When I was little, it was thunderstorms, the dark, and monsters under my bed. I was always prepared with a flashlight and a can of anti-monster spray (Lysol) that was given to me by my mother. As I grew into adolescence, I was probably most afraid of getting caught: smoking, skipping school (only one time), lying to my parents about where I’d been–take your pick.
But now that I’m a grownup—my adult fears are pretty compelling. So what am I afraid of?
Downsizing at work and losing my health insurance are both valid fears, the way the economy is plunging these days. Sometimes my fears are deeper-seated, more rooted in the part of me that forever remains a child: I’m still afraid of spiders, heights, and getting lost in an unfamiliar place.
Like me, if you’re a breast cancer survivor, you’re probably afraid of a recurrence. I always wonder if it’s coming back. Every time I have a headache, sore joints, or pain in my ribs, I have to keep reminding myself that I am three years out. I dream about my five-year anniversary so I can stop worrying. But then, the consummate worrier in me begins to question my five-year anniversary.

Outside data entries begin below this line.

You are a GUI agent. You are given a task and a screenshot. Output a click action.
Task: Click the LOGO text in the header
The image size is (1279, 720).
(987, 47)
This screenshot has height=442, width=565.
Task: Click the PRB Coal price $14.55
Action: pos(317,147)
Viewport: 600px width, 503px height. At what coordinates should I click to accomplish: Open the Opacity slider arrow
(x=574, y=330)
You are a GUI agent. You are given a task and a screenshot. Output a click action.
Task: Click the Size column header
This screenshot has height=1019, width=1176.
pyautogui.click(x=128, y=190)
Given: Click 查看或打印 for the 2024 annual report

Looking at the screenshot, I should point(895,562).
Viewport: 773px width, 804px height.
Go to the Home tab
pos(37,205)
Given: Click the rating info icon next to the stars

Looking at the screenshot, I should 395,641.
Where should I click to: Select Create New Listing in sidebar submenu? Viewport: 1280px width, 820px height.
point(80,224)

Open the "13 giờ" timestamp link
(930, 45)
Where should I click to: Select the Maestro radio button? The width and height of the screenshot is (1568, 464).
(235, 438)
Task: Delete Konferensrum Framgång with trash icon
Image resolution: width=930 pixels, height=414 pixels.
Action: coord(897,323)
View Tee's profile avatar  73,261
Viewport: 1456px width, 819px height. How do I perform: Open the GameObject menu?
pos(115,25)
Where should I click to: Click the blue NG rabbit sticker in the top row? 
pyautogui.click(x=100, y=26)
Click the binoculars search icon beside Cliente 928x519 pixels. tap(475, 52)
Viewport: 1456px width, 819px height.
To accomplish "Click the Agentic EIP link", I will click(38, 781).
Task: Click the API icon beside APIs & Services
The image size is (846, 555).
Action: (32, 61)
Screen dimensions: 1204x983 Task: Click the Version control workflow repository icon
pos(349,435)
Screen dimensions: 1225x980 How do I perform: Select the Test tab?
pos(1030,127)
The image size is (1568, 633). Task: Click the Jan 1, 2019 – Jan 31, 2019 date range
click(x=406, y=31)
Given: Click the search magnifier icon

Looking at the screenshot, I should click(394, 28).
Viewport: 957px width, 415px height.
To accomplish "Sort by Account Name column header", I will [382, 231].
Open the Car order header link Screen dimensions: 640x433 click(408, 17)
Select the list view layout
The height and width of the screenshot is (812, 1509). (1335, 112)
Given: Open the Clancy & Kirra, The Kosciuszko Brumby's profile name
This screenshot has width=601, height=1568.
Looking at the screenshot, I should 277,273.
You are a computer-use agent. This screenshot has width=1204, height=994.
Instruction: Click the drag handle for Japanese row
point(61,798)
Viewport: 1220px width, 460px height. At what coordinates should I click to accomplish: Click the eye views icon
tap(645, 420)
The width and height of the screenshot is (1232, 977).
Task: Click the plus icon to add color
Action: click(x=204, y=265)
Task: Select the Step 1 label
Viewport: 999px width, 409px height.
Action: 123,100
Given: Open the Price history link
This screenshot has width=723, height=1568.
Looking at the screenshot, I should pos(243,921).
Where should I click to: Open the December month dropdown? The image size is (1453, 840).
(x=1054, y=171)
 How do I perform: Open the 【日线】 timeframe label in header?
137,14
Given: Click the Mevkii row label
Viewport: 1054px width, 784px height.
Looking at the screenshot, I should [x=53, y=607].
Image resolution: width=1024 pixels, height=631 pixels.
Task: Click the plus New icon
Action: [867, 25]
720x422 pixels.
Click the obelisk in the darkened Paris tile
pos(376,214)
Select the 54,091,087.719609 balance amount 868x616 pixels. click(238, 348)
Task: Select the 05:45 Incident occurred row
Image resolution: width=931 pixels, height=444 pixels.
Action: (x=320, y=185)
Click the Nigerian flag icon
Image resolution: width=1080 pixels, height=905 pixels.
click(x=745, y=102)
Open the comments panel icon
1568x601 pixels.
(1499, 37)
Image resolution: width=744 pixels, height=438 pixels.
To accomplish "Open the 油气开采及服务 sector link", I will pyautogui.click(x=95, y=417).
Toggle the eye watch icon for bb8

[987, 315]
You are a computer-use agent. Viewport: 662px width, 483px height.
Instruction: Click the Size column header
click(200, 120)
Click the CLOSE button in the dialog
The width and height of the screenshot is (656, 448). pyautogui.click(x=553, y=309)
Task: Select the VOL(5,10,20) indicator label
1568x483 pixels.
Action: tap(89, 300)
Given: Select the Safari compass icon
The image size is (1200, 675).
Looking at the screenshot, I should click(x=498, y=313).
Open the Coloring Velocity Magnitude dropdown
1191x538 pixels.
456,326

If the stats change, I’m screwed. I realize I’m still on the hook, probably for another 15 years or so… And I start to think, “Am I doing everything I can to keep cancer away?”
Some people are scared of everything. A few examples that come to mind include the microwave, preservatives, pesticides on fruit and vegetables, chemicals in the underarm deodorant, you name it, some people are convinced it’s going to open the window just enough for cancer to slip back in. Many people engulf themselves on the Internet, where more than likely you find, “[fill in the blank] may be tied to breast cancer.” Am I really one of those people who worry that something I ate, breathed or played with 40 years ago may come back not only to haunt me, but give me cancer? As a kid, I loved Ring Dings. Am I in denial that the hard chocolate and creamy filling with sugar, and ingredients that I can’t pronounce were bad for me? Did Ring Dings give me cancer?
Then there are survivors who worry about nothing; well, not cancer, at least. Maybe these people trust in science and medicine. I know I do. But for whatever reason, recurrence isn’t something that is thought about much. And when it is discussed, it’s with a cool, calculating eye: keeping life insurance policies up to date, thinking twice about applying for a new job because it might mean a change in health insurance. I think I’m pretty cool. Does that mean I am a non-worrier?
Do worriers have a brave approach, realistically looking their possible fate in the eye, while their sisters, who I consider Pollyannas, go carefree and ignore steps they could take to lower their risk of recurrence?
Or are the non-worriers on the right track? Do they feel they simply are not going to waste their time stressing about the small chance that they might get cancer again.
Is anybody right or wrong? However you feel about cancer coming back is nobody’s business but your own. There’s no “right” or “wrong” when it comes to fear, especially the fear of cancer, our ultimate monster under the bed.
If you’re a worrier, you’ve probably worked out how best to incorporate stress into your life so that you can keep functioning. Admit it. We all have. If you’re a Pollyanna, you’ve no doubt learned how to tune out friends who caution you against the amount of chocolate you consume, or BBQ’d chicken. Just like everything else concerning breast cancer, I’ve learned it’s my own unique experience, no one else’s.
Me, I’m learning to be a non-worrier. I exercise (not as much as I would like) and still eat sweets. I’m pretty aware of my breast topography and know my odds (6.5%)—and they don’t scare me. I’m comfortable in my skin, scarred though it is. Cancer? Been there, done that. No worries. Just call me Pollyanna.